In view of these considerations, intracoronary stent implantation has been proposed as the optimal treatment for patients with symptomatic myocardial bridging, allowing internal stabilisation of the coronary artery lumen against external compression, thereby eliminating the abnormal pressure and flow phenomena. Several case reports have described a successful outcome using this approach with direct or indirect evidence for the improvement of underlying myocardial ischaemia.7-9 Consistent with the present report, Klues and colleagues demonstrated immediate normalisation of the flow velocity profile, lumen diameters, intracoronary pressures, and coronary flow reserve in three patients treated with an intracoronary stent.6 They also chose to use a Multilink stent because of its high flexibility in combination with the ability to withstand external compressive forces.
In our case, the use of a “pressure wire” allowed direct examination of the abnormal intracoronary pressure distal to the bridged segment associated with an abnormal coronary fractional flow reserve, confirming the functional significance of the myocardial bridge. Re-examination of the distal intracoronary pressure and fractional flow reserve following stent implantation confirmed an improved functional result from intervention. Although current recommendations suggest an optimal fractional flow reserve of > 0.94 following stent deployment,10 we felt that the suboptimal result of 0.79 was related to diffuse distal disease rather than ineffective stent deployment. Whether extravascular compression caused by the presence of myocardial bridging, or poor distal run off, contributed to the subsequent development of in-stent restenosis remains unclear. In the study by Klues and colleagues, follow up assessment using angiography and intravascular ultrasound seven weeks following stent deployment revealed no evidence of in-stent restenosis in three patients studied.6 However, we are unaware of any longer term follow up data in patients who have undergone stent deployment for the treatment of myocardial bridging.

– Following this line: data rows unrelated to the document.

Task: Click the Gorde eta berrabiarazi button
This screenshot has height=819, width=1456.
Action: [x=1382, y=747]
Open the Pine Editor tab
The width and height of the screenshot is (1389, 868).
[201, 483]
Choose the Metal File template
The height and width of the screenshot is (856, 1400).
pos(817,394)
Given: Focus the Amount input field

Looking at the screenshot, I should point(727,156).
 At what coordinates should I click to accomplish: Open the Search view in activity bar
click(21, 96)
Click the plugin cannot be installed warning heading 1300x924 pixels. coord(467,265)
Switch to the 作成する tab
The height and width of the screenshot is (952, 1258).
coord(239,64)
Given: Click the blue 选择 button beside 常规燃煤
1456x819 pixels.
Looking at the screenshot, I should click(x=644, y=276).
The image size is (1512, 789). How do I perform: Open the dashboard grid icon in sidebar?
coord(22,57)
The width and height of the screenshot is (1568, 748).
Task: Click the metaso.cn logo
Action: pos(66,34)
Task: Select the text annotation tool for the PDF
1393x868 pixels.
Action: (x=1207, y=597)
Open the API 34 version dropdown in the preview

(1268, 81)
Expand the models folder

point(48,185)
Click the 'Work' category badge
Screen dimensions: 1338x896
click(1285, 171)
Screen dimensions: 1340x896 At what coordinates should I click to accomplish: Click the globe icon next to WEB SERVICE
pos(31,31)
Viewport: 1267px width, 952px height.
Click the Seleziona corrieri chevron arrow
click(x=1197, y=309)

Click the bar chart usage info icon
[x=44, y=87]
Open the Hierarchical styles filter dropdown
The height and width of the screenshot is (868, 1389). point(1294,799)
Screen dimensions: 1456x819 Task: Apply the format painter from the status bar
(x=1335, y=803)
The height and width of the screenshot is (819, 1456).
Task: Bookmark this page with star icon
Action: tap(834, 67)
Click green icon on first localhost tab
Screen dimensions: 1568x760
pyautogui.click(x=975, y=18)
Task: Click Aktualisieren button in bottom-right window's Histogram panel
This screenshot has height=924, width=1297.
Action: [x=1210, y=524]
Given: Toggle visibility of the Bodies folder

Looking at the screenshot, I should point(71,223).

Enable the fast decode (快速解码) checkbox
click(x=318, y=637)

Stent implantation therefore represents an effective treatment strategy for symptomatic myocardial bridging. The present report provides further support for the efficacy of this approach, and underlines the importance of physiological assessment, both during initial diagnosis and in confirming the response to successful stent deployment. Larger long term studies remain necessary, however, to evaluate the incidence and degree of in-stent restenosis, the stability of stent geometry, and clinical improvement.